После бани Розенбах заклевал носом и удалился спать, жар не на шутку разморил его, а мы с Альбертом ушли в гостиную, где уместились перед камином. Вскоре Керр обуяло вдохновение, и он вновь принялся за стихотворения. Глядя на меня, расплываясь в доброй улыбке, вслушиваясь в потрескивающие дрова, князь неустанно карябал листочек карандашом. «Странно, давно мне не было настолько спокойно и благостно, как сейчас», – мыслил я, расслабившись на кресле, – «и ведь, что интересно, мы даже не говорим друг с другом, а все как будто бы молчим об одном и том же, поддерживая тишину, как диалог. Не помню, когда в последний раз отдыхал подобным образом и чувствовал себя столь умиротворенно. Нормальна ли эта тишина и спокойствие?».

– Виски пульсируют после бани; не люблю париться, – тихо обозначил я. – А Феликс Эдуардович, кажется, только после бани раздобрел и смирился, до этого и слова не сказал.

– Смирился? – отвлекаясь от записей, удивился Альберт.

– Он не хотел ехать, полагаю, и был точно обижен чем-то или даже разозлен: дулся, хмурился, тяжело молчал.

– Иногда лучше не говорить ничего, чем долго распыляться и бестолку, – заметил Керр. – Это он еще не на шутку болтлив сегодня! Обычно Феликс даже не вздохнет лишний раз. Присмотрись, Адольф, наш Розенбах всегда лишь кланяется при приветствиях и расставаниях, в компаниях улыбается или хмурится, ежели о чем-то думает, а за столом говорит только по делу. Кстати, это ничего, что я с тобой на «ты»? Люблю тебя слишком; не могу говорить «вы». Прозвучит забавно, но я испытываю к тебе отеческие чувства. Ты тоже можешь говорить мне «ты», ежели не против.

– Хорошо. Но прежде замечу, что ваше «ты», то есть твое, мне льстит. Признаться, я не замечал за Феликсом Эдуардовичем того, что ты мне сказал. Раньше он был более разговорчив.

– Война многое переменила, она научила нас больше думать и делать молча, а уж ежели хочется поговорить, то способы всегда найдутся. Кому-кому, а уж тебе, как человеку творчества, должно быть знакомо умение говорить без слов. Вот я, например, стихи пишу… всегда мечтал быть поэтом, но… то одно, то другое: служба, имения, кондитерский завод. Хочешь послушать пару стихотворений? За сегодня написал два, с собою в книжечке остальные.

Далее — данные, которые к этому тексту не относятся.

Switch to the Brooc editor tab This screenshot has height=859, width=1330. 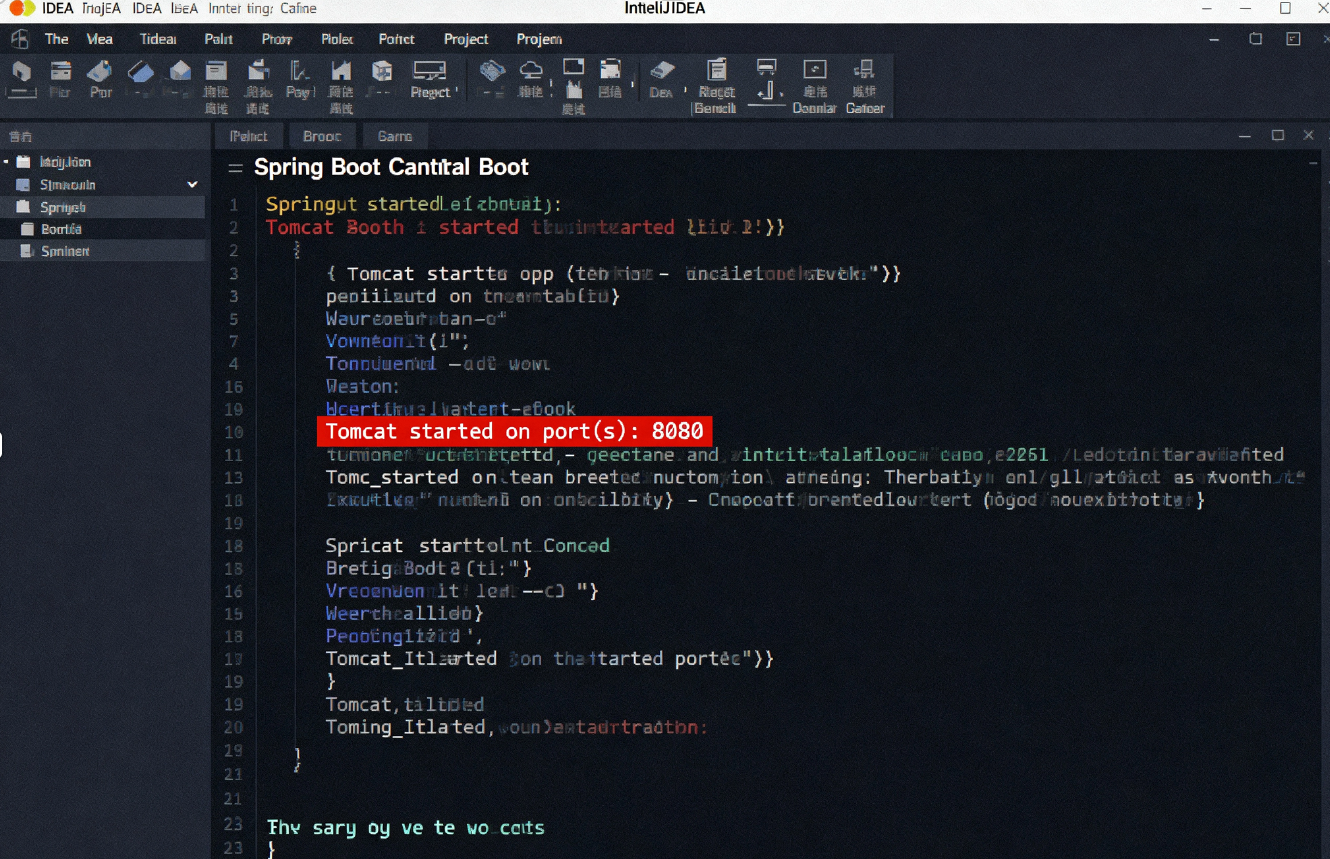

Тогда Керр удалился за стихами, а по возвращению принялся декламировать их. Сочинения Альберта мне не понравились, но я этого ему не сказал, напротив, похвалил. После стихотворений мы с Керр обсуждали женщин. Альберт описывал мне свой идеал: светлые волосы, зеленые глаза, тонка, изящна, с востреньким носиком и непременно миниатюрна. Я вдохновился и изобразил пару лиц, но Керр выбрал только одно и запрятал себе.

Дачный штиль, эта спокойная, умиротворенная жизнь продолжалась до двенадцатого числа, поздним вечером которого мы с друзьями расстались в Петербурге. Впрочем, со своими немцами я распрощался ненадолго. Тринадцатого после полудня Эдмонд де Вьен вызвал меня к себе, прислав на Английскую аж четырех слуг с запискою: «срочно ко мне!». Так как я сразу же почувствовал неладное, то первым делом отправился за Альбертом и Розенбахом.

В рабочем кабинете отца окна были занавешены плотными шторами и не пропускали ни лучика свету. Старый князь, откинувшись на спинку красного вольтеровского кресла, стучал ногтями худых длинных пальцев о лакированный дубовый стол. Господин в круглых очках серьезно перебирал бумаги, бегло прочитывая на листках заголовки. Серый англичанин, расхаживающий по кабинету из стороны в сторону, чопорно курил трубку, а третий присутствующий читал газету, расположившись на диванах.